Lessons From Today, Warnings for Tomorrow

Deputizing Citizens Without Safeguards_1

Introduction: Framing the Case Study

In recent days, leaders have encouraged residents to “video everything” in response to federal threats against Chicago. At first glance, this call makes sense: citizens can play a powerful role in bearing witness, protecting their communities, and ensuring accountability. But there’s a catch—without guidance, asking people to pick up their phones in volatile situations risks turning them into untrained deputies on the frontlines.

Civic agency is vital. Reckless deputization is dangerous.

Case Study: The Current Crisis

Today’s encouragement for citizens to film echoes a recurring pattern: mobilize the public, but fail to provide even basic harm reduction. No one is reminding people to travel with others, let family know their plans, or put their own safety before footage. The slogan is catchy, but the safety net is missing. It’s like telling someone to walk on a wet floor without putting up a warning sign.

Citizens don’t just need to be inspired—they need to be protected.

Historical Precedent: Abdication of Responsibility

We’ve seen what happens when leaders deputize citizens without accountability. On January 6th, Trump called on citizens to exercise their rights, but then pointed them in a dangerous direction and abdicated responsibility for the consequences. The result was chaos and harm. Compare that to leaders like Nelson Mandela, Malcolm X, Martin Luther King Jr., or Abraham Lincoln. None of them abdicated responsibility when they called people into action. They bore the weight of guidance and risk alongside their followers.

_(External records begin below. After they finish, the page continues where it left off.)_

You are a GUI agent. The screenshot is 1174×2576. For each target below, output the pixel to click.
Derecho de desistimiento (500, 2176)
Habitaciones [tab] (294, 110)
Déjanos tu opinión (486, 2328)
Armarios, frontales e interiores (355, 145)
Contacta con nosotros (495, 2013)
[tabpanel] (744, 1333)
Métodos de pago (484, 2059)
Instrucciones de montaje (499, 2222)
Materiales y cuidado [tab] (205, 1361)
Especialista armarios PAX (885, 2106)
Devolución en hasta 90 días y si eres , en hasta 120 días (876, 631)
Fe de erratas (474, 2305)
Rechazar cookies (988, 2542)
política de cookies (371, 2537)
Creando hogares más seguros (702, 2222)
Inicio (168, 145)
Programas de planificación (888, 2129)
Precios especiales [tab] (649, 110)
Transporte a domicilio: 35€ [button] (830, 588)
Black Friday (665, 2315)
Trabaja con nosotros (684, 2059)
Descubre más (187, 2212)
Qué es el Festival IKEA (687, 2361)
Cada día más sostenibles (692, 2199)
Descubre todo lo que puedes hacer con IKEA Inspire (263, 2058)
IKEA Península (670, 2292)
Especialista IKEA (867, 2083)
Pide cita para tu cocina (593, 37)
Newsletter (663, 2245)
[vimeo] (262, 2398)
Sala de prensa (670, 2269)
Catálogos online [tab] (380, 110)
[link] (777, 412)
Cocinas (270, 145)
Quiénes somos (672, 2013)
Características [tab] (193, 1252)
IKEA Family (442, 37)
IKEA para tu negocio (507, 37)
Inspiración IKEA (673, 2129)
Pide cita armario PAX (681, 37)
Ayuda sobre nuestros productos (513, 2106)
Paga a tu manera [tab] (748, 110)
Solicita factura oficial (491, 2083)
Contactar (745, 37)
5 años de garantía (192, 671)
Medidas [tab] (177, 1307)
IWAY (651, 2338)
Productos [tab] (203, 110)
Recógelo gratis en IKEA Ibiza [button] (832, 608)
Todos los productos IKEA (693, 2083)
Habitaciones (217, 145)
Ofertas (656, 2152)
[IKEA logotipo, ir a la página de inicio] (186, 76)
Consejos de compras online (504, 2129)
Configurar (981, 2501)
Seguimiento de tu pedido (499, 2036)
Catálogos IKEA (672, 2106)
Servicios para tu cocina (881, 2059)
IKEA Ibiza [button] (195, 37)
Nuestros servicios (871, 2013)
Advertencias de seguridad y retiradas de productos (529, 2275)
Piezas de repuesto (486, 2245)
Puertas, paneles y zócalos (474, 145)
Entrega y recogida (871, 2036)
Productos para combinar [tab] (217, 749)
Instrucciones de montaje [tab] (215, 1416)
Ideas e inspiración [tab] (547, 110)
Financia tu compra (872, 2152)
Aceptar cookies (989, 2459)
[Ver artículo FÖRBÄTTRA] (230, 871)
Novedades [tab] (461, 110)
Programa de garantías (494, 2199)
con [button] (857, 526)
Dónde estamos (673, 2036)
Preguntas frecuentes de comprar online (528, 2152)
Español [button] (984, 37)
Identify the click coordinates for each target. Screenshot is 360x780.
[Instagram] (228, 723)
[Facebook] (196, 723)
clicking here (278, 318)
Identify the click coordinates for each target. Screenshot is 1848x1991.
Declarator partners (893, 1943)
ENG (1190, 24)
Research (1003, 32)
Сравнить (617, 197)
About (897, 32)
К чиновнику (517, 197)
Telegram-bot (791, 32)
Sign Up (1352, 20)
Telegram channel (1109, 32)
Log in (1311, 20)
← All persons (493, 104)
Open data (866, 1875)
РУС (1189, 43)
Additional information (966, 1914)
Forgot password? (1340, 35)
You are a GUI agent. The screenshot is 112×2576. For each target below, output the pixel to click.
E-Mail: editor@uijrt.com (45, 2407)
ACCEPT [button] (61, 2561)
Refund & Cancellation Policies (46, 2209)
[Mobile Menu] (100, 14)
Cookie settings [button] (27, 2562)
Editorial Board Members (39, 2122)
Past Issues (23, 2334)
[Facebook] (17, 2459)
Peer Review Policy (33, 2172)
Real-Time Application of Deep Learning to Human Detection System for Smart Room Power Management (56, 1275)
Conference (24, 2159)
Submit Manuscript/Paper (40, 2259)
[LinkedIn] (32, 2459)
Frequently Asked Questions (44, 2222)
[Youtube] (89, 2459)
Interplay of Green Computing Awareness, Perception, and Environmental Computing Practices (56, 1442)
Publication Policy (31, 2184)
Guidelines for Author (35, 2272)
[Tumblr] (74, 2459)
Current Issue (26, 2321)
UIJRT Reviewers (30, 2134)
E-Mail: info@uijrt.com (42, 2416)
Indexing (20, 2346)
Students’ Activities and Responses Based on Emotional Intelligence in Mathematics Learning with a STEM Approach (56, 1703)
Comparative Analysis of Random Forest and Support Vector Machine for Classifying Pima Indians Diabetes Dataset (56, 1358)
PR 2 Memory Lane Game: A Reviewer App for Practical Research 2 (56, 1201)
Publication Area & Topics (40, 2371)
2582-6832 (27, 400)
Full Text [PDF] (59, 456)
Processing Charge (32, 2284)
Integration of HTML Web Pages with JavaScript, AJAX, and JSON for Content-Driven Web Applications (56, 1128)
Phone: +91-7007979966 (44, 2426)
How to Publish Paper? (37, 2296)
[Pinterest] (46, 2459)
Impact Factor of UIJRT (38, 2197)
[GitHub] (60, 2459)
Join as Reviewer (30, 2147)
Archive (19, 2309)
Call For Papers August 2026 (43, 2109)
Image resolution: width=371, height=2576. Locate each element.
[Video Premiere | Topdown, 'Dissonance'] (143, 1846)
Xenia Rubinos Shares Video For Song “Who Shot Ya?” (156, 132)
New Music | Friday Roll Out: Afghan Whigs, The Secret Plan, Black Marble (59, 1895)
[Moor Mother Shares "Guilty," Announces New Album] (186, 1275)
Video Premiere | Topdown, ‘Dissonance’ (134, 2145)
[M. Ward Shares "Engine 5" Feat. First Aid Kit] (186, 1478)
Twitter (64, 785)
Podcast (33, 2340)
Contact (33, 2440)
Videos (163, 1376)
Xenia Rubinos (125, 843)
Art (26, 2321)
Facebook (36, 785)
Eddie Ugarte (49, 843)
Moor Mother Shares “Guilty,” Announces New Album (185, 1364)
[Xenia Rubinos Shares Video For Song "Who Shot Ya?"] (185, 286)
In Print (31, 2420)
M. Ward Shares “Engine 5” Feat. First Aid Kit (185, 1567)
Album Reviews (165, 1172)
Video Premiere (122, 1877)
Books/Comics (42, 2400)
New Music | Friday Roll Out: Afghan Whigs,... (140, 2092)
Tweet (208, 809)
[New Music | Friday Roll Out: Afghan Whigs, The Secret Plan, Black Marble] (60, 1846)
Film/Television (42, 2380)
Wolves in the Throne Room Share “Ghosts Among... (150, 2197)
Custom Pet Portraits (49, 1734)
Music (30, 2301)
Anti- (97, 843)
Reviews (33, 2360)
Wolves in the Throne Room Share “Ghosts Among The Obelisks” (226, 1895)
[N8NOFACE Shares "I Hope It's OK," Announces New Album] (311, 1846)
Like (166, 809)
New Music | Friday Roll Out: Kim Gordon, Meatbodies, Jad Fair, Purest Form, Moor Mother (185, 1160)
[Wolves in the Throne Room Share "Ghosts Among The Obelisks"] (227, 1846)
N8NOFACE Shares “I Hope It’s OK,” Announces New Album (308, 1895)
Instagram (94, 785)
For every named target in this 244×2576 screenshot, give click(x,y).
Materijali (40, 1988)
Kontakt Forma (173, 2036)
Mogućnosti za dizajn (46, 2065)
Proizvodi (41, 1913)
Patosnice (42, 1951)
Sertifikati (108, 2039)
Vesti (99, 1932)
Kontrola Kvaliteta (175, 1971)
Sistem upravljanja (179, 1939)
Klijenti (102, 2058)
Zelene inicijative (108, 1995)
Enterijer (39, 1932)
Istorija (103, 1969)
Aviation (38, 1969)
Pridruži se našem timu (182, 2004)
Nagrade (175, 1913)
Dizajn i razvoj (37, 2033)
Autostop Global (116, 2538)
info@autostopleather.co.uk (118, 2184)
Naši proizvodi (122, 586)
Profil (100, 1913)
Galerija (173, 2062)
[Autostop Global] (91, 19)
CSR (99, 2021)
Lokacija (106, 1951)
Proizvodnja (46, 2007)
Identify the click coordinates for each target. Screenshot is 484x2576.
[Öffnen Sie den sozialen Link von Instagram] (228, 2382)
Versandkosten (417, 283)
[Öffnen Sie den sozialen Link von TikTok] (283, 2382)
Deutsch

The lesson is clear: unleashing citizen energy without responsibility sets a dangerous precedent.

Looking Forward

This current moment is just one case study. Over the next few years, similar crises will almost certainly arise. Leaders may again call on citizens to act—whether to record, to protest, or to defend democracy in other ways. When that happens, we need a new standard: if you deputize citizens, you must also safeguard them.

That means:

  • Pairing encouragement with harm-reduction guidance.
  • Equipping communities with civic education campaigns.
  • Partnering with grassroots organizations that know how to balance action with safety.

Leaders who fail to provide these basics put the very people they claim to empower in greater danger.

Closing Thought

Great leaders don’t just mobilize citizens—they protect them. The precedent of deputizing without safeguards can no longer be ignored. Today’s crisis in Chicago is an eye-opening case study. Tomorrow will be the real test. If our leaders learn from this moment, they can build a future where citizen agency is respected and safety is never sacrificed.